Step-by-Step Resolution
-
Confirm the user’s effective rules with
sudo -l -U deploy. If it reports “not allowed to run sudo,” the user matches no rule; if it lists a command but you needed another, the rule is too narrow. -
Check group membership. If the user should have broad sudo via the group, re-add them and have them re-login (group changes apply to new sessions):
sudo usermod -aG sudo deploy # or 'wheel' on RHEL/Fedora -
Validate the sudoers tree with
sudo visudo -c. A drop-in that fails to parse is skipped entirely. Fix any file it names — always edit drop-ins withsudo visudo -f /etc/sudoers.d/<file>so a syntax error cannot lock you out. -
Fix drop-in permissions.
sudoignores files that are group/world-writable or not owned by root:sudo chmod 0440 /etc/sudoers.d/deploy sudo chown root:root /etc/sudoers.d/deploy -
Restore
NOPASSWDfor automation only where genuinely needed, scoped as tightly as the workload allows:echo 'deploy ALL=(ALL) NOPASSWD: /usr/bin/systemctl' | sudo visudo -cf - && \ echo 'deploy ALL=(ALL) NOPASSWD: /usr/bin/systemctl' | sudo tee /etc/sudoers.d/deploy -
Re-test with
sudo -l -U deployand a real command. Keep a second root session open while editing sudoers so a mistake never locks you out.
Prevention and Best Practices
- Always edit sudoers with
visudo(orvisudo -ffor drop-ins); it refuses to save a file that fails the syntax check. - Keep one privileged root shell open in a separate session while changing privilege policy.
- Manage
sudoers.ddrop-ins as code (Ansible, etc.) with enforced mode0440androot:rootownership, and runvisudo -cin CI before applying. - Scope rules to specific commands and prefer group membership for human admins over per-user rules so audits stay simple.
- Reserve
NOPASSWDfor automation accounts and the narrowest command set possible.
Related Errors
sudo: unable to open /etc/sudoers: Permission denied— wrong mode/owner on the main file.Missing sudo password/Incorrect sudo password— the Ansible-layer equivalents of the same escalation failure.pam_faillock: Authentication failure— account locked after failed attempts, covered in the security hardening guides.sudo: PAM account management error— a PAM module is denying the account even though sudoers allows it.

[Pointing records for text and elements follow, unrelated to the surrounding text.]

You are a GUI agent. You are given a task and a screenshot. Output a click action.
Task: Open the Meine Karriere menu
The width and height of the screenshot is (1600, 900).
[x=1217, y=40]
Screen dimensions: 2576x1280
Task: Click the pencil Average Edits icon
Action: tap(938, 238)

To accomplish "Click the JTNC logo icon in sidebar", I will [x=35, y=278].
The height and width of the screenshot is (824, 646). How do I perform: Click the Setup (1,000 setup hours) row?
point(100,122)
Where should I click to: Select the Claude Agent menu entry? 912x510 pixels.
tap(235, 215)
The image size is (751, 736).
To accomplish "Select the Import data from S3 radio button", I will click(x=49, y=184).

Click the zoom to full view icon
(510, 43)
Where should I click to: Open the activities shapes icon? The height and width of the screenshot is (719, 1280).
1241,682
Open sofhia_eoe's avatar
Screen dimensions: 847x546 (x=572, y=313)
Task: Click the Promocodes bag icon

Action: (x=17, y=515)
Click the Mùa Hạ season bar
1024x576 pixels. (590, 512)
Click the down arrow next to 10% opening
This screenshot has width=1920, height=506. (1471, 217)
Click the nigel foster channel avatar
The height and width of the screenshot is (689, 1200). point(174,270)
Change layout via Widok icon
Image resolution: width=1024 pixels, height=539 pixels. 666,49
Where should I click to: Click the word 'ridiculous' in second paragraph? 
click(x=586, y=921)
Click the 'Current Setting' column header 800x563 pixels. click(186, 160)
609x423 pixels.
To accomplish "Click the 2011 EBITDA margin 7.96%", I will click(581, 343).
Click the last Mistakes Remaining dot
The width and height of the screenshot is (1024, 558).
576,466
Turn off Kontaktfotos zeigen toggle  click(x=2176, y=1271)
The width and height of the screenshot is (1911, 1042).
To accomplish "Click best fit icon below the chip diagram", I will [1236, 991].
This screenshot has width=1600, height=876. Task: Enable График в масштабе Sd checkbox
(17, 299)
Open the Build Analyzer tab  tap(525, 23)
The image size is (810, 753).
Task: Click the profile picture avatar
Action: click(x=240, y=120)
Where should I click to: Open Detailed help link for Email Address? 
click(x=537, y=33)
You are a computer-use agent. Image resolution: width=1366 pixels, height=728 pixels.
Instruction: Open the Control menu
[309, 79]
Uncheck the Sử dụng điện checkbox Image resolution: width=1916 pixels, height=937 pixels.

Frequently Asked Questions
Why does it say “This incident will be reported”? That is the default sudo lecture written to the auth journal whenever a non-permitted command is attempted. It is informational, not a sign of compromise.
I added the user to the sudo group but it still fails. Group membership only applies to new login sessions. Have the user log out and back in, or check with id in a fresh shell.
My drop-in file looks correct but is ignored. Run sudo visudo -c. A single syntax error or a mode other than 0440/owner other than root:root causes sudo to skip the file silently.
How do I keep a password is required out of automation safely? Add a scoped NOPASSWD rule for only the exact commands the automation runs, validated with visudo -cf -, rather than granting blanket passwordless sudo.
Can I just edit /etc/sudoers directly? Only via visudo. Direct edits risk dropping the @includedir line or saving invalid syntax, which can disable sudo for everyone.